Mr Rollings : That is not what I said. I do think that some of the concerns raised about the transition on insurance arrangements reflect a misunderstanding of how those arrangements actually work, in that in many, many cases people will be able to transfer their existing insurance arrangements across to the new MySuper product offered by the fund.

Mr FLETCHER: Is Treasury prepared to have more detailed discussions with the witnesses who have raised those concerns to be satisfied that they are not material concerns or to identify whether they are material concerns?

Mr Rollings : I have never rejected a request for discussions on any of these issues, so I would be happy to continue to have those discussions.

Mr FLETCHER: But it sounds like a request for further discussions on the second limb would be a futile request.

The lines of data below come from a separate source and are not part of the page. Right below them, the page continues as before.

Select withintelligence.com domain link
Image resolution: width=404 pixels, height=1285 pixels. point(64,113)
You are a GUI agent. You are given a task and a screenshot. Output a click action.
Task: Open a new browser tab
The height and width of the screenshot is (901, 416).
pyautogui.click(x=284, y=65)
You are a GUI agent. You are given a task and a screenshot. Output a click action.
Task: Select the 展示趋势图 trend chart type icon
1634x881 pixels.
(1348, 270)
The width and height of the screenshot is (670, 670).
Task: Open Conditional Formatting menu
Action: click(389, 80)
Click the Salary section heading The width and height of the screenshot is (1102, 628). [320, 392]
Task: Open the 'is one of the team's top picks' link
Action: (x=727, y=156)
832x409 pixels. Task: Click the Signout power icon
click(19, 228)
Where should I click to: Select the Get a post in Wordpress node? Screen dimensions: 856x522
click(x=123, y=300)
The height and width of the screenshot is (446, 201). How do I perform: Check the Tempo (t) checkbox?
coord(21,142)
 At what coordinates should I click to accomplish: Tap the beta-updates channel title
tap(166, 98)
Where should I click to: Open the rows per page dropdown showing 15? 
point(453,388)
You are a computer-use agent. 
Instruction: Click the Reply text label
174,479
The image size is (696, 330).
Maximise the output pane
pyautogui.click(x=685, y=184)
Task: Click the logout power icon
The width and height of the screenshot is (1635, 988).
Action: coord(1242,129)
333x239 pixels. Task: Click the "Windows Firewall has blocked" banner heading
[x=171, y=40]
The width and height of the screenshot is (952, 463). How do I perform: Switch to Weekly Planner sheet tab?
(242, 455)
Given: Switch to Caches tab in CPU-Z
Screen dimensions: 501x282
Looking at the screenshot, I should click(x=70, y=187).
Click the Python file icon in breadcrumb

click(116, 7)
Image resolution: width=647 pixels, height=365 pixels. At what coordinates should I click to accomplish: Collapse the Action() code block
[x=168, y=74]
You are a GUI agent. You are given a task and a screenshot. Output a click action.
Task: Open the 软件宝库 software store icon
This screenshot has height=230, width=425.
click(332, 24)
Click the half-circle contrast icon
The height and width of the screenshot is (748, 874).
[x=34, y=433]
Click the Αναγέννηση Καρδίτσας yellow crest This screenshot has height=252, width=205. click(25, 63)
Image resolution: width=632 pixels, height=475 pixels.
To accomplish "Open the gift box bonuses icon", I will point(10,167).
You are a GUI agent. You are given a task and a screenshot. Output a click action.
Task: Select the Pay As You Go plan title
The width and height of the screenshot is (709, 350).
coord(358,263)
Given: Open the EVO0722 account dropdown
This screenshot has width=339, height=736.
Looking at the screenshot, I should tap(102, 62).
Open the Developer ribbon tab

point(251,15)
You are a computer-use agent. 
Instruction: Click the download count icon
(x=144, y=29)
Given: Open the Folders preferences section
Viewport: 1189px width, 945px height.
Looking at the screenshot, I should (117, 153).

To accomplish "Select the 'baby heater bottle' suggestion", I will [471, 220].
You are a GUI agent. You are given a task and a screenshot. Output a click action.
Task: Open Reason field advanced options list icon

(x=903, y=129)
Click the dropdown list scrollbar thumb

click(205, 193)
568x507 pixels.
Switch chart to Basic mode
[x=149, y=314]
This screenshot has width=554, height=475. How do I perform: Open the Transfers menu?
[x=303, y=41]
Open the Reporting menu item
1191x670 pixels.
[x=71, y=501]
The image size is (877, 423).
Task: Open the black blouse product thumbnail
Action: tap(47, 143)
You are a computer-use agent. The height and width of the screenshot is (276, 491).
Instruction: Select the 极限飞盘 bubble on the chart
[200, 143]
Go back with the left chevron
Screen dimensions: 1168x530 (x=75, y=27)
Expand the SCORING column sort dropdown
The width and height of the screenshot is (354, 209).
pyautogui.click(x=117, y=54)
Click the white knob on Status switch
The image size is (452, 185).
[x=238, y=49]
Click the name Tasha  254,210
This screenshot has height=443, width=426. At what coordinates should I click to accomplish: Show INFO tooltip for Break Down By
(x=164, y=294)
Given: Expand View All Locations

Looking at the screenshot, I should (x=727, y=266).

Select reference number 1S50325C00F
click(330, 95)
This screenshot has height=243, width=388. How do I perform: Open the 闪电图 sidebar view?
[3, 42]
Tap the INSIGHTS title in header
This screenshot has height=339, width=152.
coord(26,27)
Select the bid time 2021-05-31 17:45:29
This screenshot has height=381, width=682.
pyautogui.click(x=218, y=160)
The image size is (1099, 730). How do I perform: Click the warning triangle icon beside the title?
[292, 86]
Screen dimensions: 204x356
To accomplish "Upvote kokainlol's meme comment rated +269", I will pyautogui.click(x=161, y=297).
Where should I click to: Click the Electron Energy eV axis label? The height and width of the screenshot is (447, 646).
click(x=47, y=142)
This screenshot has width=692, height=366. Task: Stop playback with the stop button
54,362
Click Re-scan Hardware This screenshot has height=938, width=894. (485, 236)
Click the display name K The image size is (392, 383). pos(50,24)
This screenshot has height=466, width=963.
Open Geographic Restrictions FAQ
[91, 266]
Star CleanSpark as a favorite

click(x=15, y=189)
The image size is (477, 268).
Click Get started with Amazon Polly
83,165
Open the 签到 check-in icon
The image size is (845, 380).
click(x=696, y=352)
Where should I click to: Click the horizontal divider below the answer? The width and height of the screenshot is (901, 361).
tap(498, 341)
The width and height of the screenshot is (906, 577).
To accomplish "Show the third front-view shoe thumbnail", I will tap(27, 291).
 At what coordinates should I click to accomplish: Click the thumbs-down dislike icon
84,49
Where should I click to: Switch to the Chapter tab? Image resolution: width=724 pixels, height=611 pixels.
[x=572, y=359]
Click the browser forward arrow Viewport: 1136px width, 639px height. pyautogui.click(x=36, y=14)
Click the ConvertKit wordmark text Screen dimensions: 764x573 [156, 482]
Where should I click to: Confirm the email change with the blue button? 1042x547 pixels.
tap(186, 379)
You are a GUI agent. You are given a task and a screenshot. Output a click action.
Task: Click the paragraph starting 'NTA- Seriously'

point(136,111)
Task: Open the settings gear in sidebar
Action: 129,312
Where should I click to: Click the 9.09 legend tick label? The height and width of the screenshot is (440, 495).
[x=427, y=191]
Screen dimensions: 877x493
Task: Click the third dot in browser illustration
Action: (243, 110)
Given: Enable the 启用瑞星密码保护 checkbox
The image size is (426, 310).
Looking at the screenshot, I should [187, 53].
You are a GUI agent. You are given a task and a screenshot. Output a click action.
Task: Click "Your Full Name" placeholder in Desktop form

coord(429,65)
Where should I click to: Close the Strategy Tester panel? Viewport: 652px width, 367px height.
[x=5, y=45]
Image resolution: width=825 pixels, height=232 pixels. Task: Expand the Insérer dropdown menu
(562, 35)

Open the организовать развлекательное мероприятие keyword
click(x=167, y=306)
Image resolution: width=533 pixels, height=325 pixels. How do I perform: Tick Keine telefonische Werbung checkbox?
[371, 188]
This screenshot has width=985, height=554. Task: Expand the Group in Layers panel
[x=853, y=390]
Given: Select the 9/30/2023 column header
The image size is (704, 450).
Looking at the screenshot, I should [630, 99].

Mr Rollings : That is a policy matter. Treasury does not make those calls, but the legislation as introduced to the parliament reflects the government's policy position on these issues.

CHAIR: Mr Rollings, we have had a degree of commentary about the level of engagement with the government which ranges from, 'We have not been consulted adequately,' to, 'We are exhausted and overwhelmed by too much ongoing consultation.' Hopefully, today has provided another important opportunity for important consultation as we do move forward with the MySuper legislation. I want to thank you for your appearance before the committee this afternoon.